Currently, the House’s Legal Committee is looking into the proposed law but
experts claim that it lacks incentives to attract foreign investors and will not
resolve the bureaucratic problems.
اضافة اعلان
Experts
interviewed by
Jordan News said the proposed draft lacks any inducement
that would encourage entrepreneurial projects and women investors, that some
articles are vague, or even that they may violate the Constitution.
Economist and
industry and investment specialist
Musa Al-Saket told
Jordan News that
the draft law does not live up to expectations and is not up to what the
government was hoping to deliver. He said that an investment law that comes in
these times should boost the outcome of the
Economic Modernization Vision, but
this draft will not achieve the main drivers of the vision, which are to create
a million jobs, attract annual investments worth JD4 billion, and increase
exports.
The vision aims
at boosting economic growth to 5.7 percent annually as a minimum within the
next 10 years.
According to
Saket, one of the main issues investors face is bureaucracy and the lack of
incentives. Yet, “this draft does not contain any incentives nor does it
resolve the challenge of bureaucracy”, he said.
He noted that
abolishing incentives provided to development zones, granted under existing
laws, after seven years will lead to the closure of many entities.
“This is not a
sustainable solution,” Saket said.
“One of the main
issues surrounding this law is that the private sector was not involved in
developing the draft. They were only asked to review it after it was written.
So there is no true partnership between the public and private sectors,” Saket
added.
Director General
of the Jordanian Businessmen Association
Tariq Hijazi told
Jordan News that many committees are to be formed in the proposed draft, which will only
increase red tape, adding that the proposed Investment Council has limited
authority and that there should be an incentives committee that offers packages
that favor projects established outside Amman.
“This committee
should come within the Investment Council, not separate from it, so the
investor is not entangled in red tape,” he said.
Hijazi noted that
the draft bill lacks incentives for entrepreneurial projects and women
ventures, stressing that Jordan lost its position as a haven for entrepreneurs.
“Few Economic
Modernization Vision drivers are included in this new law. There are no
incentives for investments in the draft; the whole law draft should be amended.
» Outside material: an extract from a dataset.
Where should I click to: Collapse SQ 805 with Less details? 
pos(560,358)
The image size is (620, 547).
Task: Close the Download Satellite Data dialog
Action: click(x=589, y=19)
This draft does not organize the investment environment at all,” Hijazi said.
Lawmaker
Saleh Al-Armouti told
Jordan News that there is massive opposition to this
draft in the Lower House, for many reasons. For one, it enables foreign
investments to overtake local ones.
“There is no
equality and no protection for national industries; this is bound to reflect
negatively on the national economy,” he said.
Armouti also
pointed to some possible violations of the Constitution in the draft law, such
as giving certain authorities to the minister of investment at the expense of
the governorate councils who are responsible for development areas.
“The ministry
should not hijack the powers of municipalities,” he said.
Economic analyst
Mazen Irsheid told
Jordan News that, unfortunately, this draft bill is
not the kind of law that local or foreign investors aspire to see.
He noted that the
way the bill suggests providing incentives to attract investors is “bizarre”,
since it will be done through a ministerial committee looking into each
investment project and providing specific incentives.
“It should not
work this way. There should not be a ministerial committee that decides the
incentives according to each project; there should be a clear list of
incentives written in the proposed law so there is no vagueness or unfairness,”
Irsheid said.
“This committee
can be unfair, or it could discriminate between investors based on personal
relations. In addition, this committee would be bureaucratic,” he added.
Nonetheless,
Irsheid noted that the daft has few positive points, such as observing equality
between local and foreign investors in terms of incentives offered.
“However, there
is high competition in the region from Egypt, Turkey, and the Gulf, so we
should provide better incentives in order to compete,” he added.